» Problem
Output all entries below exactly as they are given.

----- Data extract -----

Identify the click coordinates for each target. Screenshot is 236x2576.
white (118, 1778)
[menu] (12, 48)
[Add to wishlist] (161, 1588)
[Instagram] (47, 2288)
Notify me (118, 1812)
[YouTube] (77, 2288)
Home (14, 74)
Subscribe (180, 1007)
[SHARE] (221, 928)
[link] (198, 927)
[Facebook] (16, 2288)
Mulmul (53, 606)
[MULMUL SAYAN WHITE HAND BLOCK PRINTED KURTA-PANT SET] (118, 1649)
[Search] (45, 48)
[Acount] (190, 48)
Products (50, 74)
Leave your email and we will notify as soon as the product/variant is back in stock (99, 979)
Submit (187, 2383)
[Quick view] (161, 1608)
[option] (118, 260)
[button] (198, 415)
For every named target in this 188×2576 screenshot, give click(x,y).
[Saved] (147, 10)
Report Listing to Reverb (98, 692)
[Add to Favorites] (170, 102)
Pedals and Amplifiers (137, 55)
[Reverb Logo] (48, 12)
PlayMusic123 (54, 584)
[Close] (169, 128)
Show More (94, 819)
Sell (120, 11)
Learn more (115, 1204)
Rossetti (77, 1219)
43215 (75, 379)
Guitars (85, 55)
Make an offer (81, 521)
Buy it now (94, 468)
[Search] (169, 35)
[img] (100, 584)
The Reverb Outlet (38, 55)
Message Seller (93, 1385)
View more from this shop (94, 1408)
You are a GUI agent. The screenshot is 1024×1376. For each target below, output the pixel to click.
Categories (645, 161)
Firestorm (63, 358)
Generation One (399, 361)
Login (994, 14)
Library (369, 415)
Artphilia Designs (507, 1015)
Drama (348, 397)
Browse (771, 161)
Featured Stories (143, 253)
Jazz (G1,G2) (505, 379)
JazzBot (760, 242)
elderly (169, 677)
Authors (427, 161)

-----

» Output
Identify the click coordinates for each target. Screenshot is 236x2576.
white (118, 1778)
[menu] (12, 48)
[Add to wishlist] (161, 1588)
[Instagram] (47, 2288)
Notify me (118, 1812)
[YouTube] (77, 2288)
Home (14, 74)
Subscribe (180, 1007)
[SHARE] (221, 928)
[link] (198, 927)
[Facebook] (16, 2288)
Mulmul (53, 606)
[MULMUL SAYAN WHITE HAND BLOCK PRINTED KURTA-PANT SET] (118, 1649)
[Search] (45, 48)
[Acount] (190, 48)
Products (50, 74)
Leave your email and we will notify as soon as the product/variant is back in stock (99, 979)
Submit (187, 2383)
[Quick view] (161, 1608)
[option] (118, 260)
[button] (198, 415)
For every named target in this 188×2576 screenshot, give click(x,y).
[Saved] (147, 10)
Report Listing to Reverb (98, 692)
[Add to Favorites] (170, 102)
Pedals and Amplifiers (137, 55)
[Reverb Logo] (48, 12)
PlayMusic123 (54, 584)
[Close] (169, 128)
Show More (94, 819)
Sell (120, 11)
Learn more (115, 1204)
Rossetti (77, 1219)
43215 (75, 379)
Guitars (85, 55)
Make an offer (81, 521)
Buy it now (94, 468)
[Search] (169, 35)
[img] (100, 584)
The Reverb Outlet (38, 55)
Message Seller (93, 1385)
View more from this shop (94, 1408)
You are a GUI agent. The screenshot is 1024×1376. For each target below, output the pixel to click.
Categories (645, 161)
Firestorm (63, 358)
Generation One (399, 361)
Login (994, 14)
Library (369, 415)
Artphilia Designs (507, 1015)
Drama (348, 397)
Browse (771, 161)
Featured Stories (143, 253)
Jazz (G1,G2) (505, 379)
JazzBot (760, 242)
elderly (169, 677)
Authors (427, 161)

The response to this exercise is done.